Dia mengatakannya seperti hal lumrah dan telah disepakati sejak awal, tapi aku ragu mereka memiliki kontrak kerja sama yang nyata dengan pemerintah di sekitar ini. bangunan ini juga, akademi ini juga aku yakin dibuat atas keinginan satu pihak, lagipula mereka penyihir, manusia di luar sana mudah untuk mereka kelabui dan kendalikan sesuai keinginan mereka.

Master Margial menggiring kami ke lobi utama yang sepertinya dapat menampung hingga seribu orang, di dalam sana sebuah tangga melebar menuju dua lorong lain di lantai berikutnya, sedangkan di samping tangga besar itu terdapat dua lorong yang nyaris tersembunyi di balik patung hewan mirip serigala dengan lengan-lengan besar. master Margial mulai memperkenalkan setiap sudut, ruangan, di setiap lantai seperti pemandu wisata.

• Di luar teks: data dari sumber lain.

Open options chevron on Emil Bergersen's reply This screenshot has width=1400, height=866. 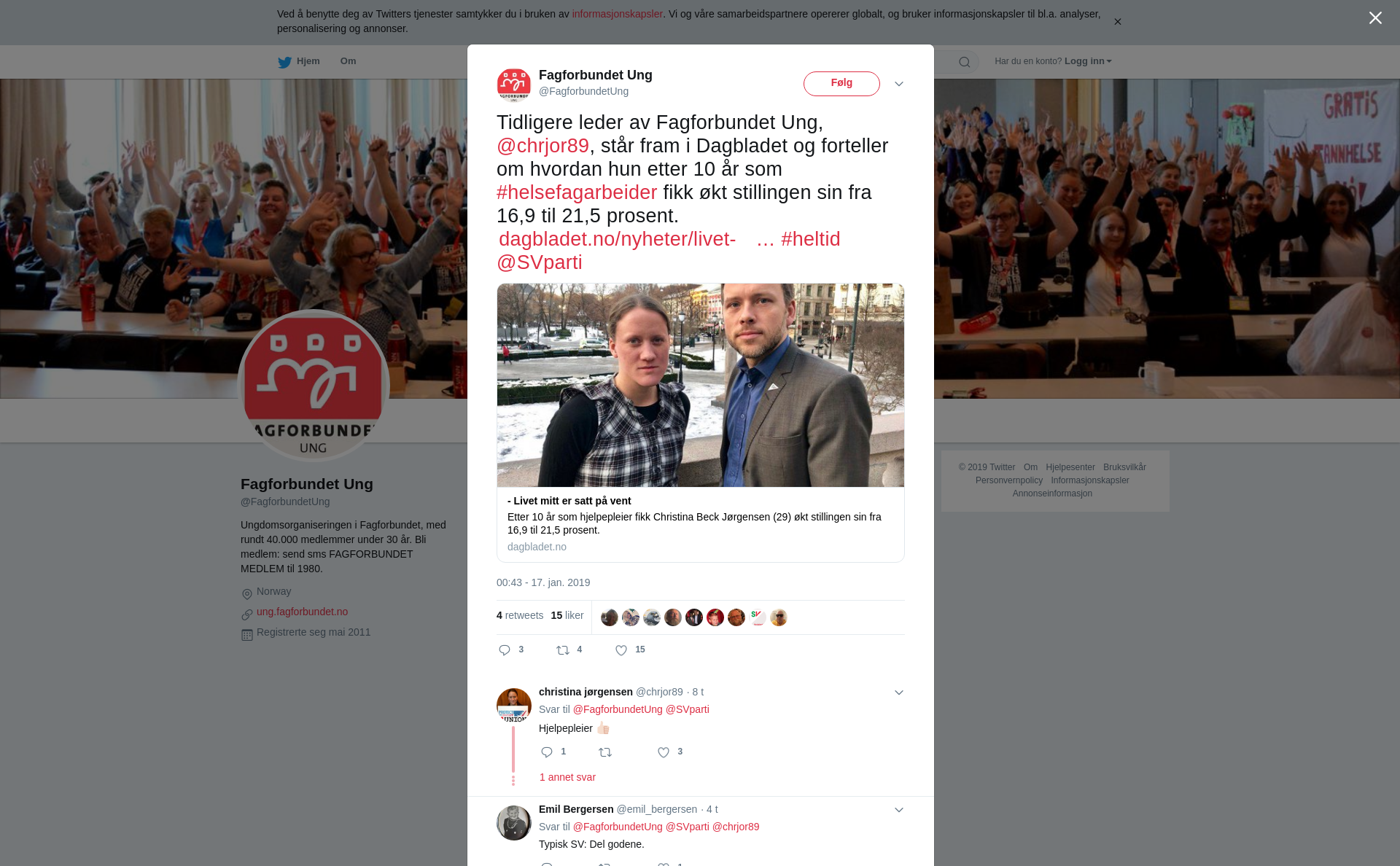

Sudah jelas saja satu lantai dapat menampung ratusan ruangan, persimpangan dan koridor yang tidak memiliki akhir, dinding marmer yang dingin menggantung lukisan-lukisan dan ukiran penuh yang menyakitkan mata. selagi berjalan menembus koridor Master Margial menjelaskan sejarah singkat tentang Menara Talionis yang sudah ada sejak ribuan tahun lalu, dibangun oleh penyihir-penyihir hebat zaman dahulu yang ingin menyimpan harta mereka ditempat yang aman. Memiliki 100 lantai dengan penjagaan ketat di lantai-lantai teratas, ada ruangan-ruangan terkunci yang dilarang memasukinya. sedangkan ruangan-ruangan yang pintunya terbuka lebar menampung banyak prasasti dan artefak-artefak kuno yang kelihatannya sudah ada lebih lama dari usia menara ini.

Ada dua jalan yang menghubungkan antar lantai di menara, elevator dengan model klasik dan tangga yang tersebar di beberapa sudut. Master Magial memaksa kami untuk menaiki puluhan hingga ratusan anak tangga yang menyebabkan banyak keluhan setiap kali kami akan memasuki lantai baru. Setelah beberapa jam akhirnya kami diizinkan untuk beristirahat di lantai sepuluh yang menjadi akhir dari perjalanan kami, beruntung menara ini menyediakan bangku-bangku panjang di beberapa sudut koridor dan aula-aula kecilnya.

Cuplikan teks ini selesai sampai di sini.